Brookfield’s listed infrastructure division in focus amid historically attractive valuations in the segment

Brookfield’s listed infrastructure division in focus amid historically attractive valuations in the segment
Brookfield’s listed infrastructure division in focus amid historically attractive valuations in the segment

Behind the Brookfield name there is a consolidated track record of many decades in the world of private real assets. With almost $1 trillion in assets under management, the firm is one of the main players in the segment. Less known is his listed real asset business, Brookfield Public Securites (PSG), precisely the area that the manager seeks to promote at this time.

The reason? The opportunity in assessments that they currently detect. “Listed infrastructure assets move at historically low valuations on the verge of a positive turning point in both monetary policy and a gradual improvement in regulatory schemes“, warns Leonardo Anguiano, manager of the Infrastructure Variable Income team at Brookfield PSG, the listed assets division of Brookfield AM. The expert does not venture to set a date for the rate cutsbut it is clear that When they occur we can see a significant rebound in this asset class.

Attractive valuations

“Despite share price volatility, fundamentals remain robust and companies have consistently generated cash. However, Valuations of listed infrastructure have been under downward pressure on the stock market for years. In my opinion, disproportionately”says Anguiano. It is a discount that especially catches the manager’s attention because It is a market segment that has historically traded at a premium and is now at historic lows.

They are even detecting appetite on the part of institutional investors. “Sovereign funds, which have a long tradition of investing in real assets in the private sphere, have asked us about our listed strategies because they see a discount between what the market pays and how these investments are valued in their private funds,” says the expert.

A key turning point: new structural trends

The thesis in favor of the listed infrastructure market is not only supported by changes in monetary policy. In Anguiano’s opinion, it is also key the turning point that is occurring in three specific areas at a global level.

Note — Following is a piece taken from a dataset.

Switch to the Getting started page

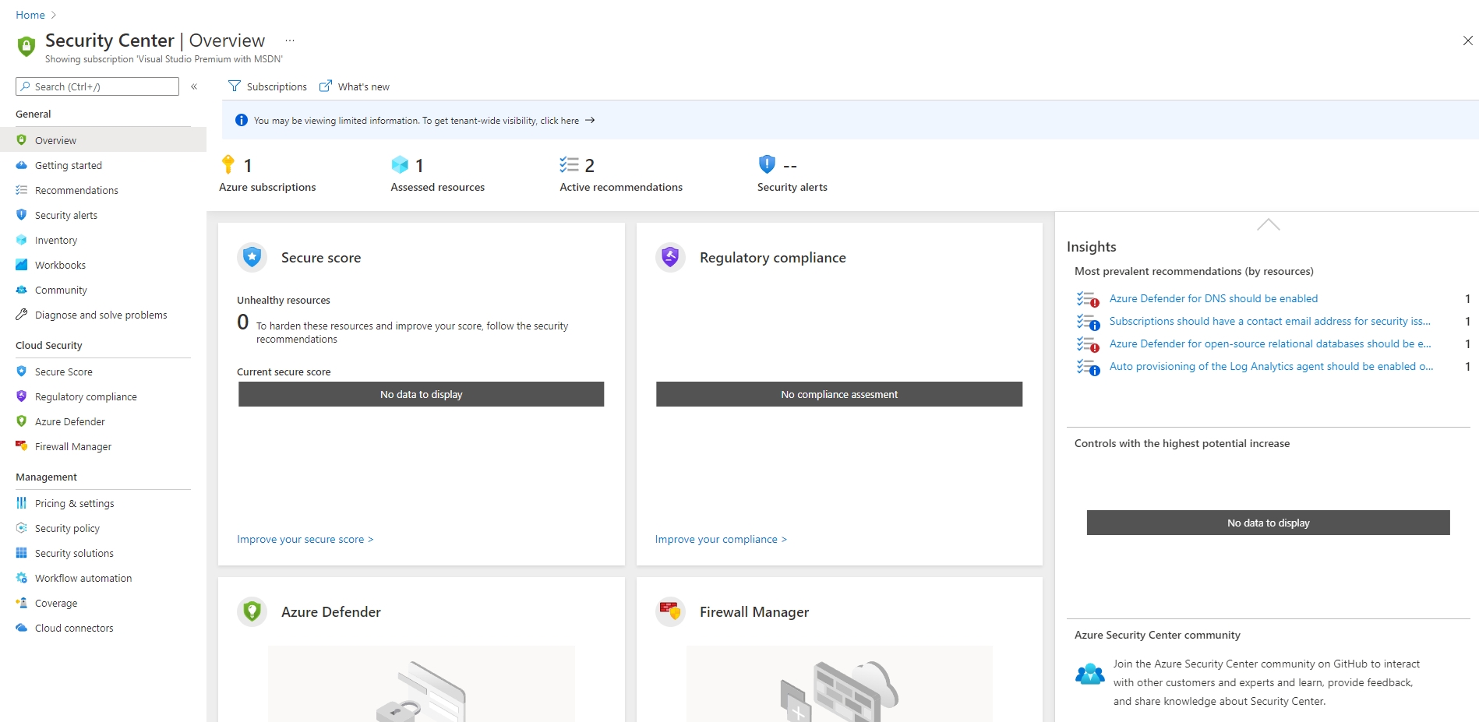[68, 165]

“Digitalization, decarbonization and deglobalization are three structural trends that will accompany us for the coming decades. The public sector They have realized that they need the private sector to be able to achieve the objectives set in this regard,” says Anguiano. The manager feels that there is political will to reach out to private companies, for example, in the energy sector, improving the conditions of contracts with electrical companies so that they develop the necessary infrastructure both in renewable energies and in the best and expansion of the electrical network.

Distribution agreement with AMCHOR

Recently, Brookfield PSG has entered into a distribution agreement with AMCHOR Investment Strategies for its range of UCITS funds including its listed infrastructure, real estate and renewables funds. The Brookfield PSG division has $25 billion in assets under management across its four teams (infrastructure equity, real estate equity, real estate debt and multi-asset solutions).

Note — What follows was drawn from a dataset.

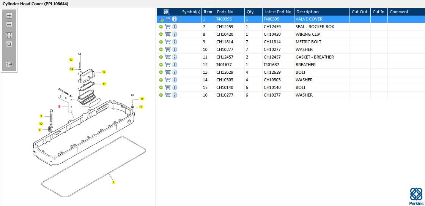425x206 pixels.
Task: Zoom in on the parts diagram
Action: [x=9, y=16]
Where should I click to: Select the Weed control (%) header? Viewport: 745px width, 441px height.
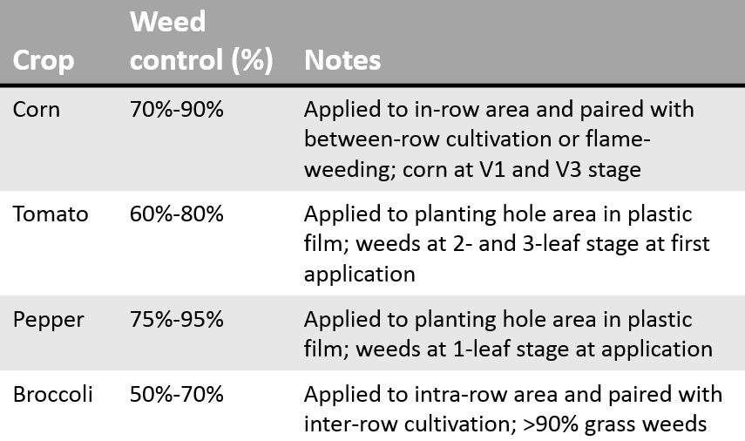click(201, 41)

The PSG Listed Infrastructure team currently manages almost 5 billion, mainly from institutional mandates. However, they are confident that the double effect of attractive valuations and their distribution boost will provide growth in assets under management for the UCIT vehicle. “We believe that Our product fits well in the Spanish market, where there is a high level of knowledge in the real estate and infrastructure sectors, defends Anguiano.

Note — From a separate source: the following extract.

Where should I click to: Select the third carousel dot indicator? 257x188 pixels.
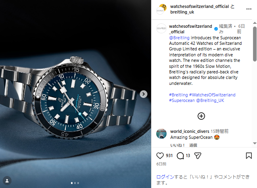tap(78, 183)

Brookfield’s DNA applied to listed markets

Although the companies that are the focus of Brookfield AM’s private markets teams are different from the companies in which they invest at Brookfield PSG, the investment philosophy of the manager is shared. Anguiano defines the Brookfield style as value with a bias towards quality. His focus on good assets purchased at the right price allows them to achieve very attractive compound growth and with little risk since they are businesses with low cyclicality. If they find the right asset at a good price they will not hesitate to deviate from the benchmark index and have a Higher tracking error if necessary.

Furthermore, much of the risk the fund takes on is idiosyncratic to the companies in the portfolio. That is, they are not investments based on macroeconomic aspects or certain factors. “We are maverick-minded in areas where we believe we have an intellectual advantage. Understanding the intrinsic value of a real asset is in our DNA”, points out the manager.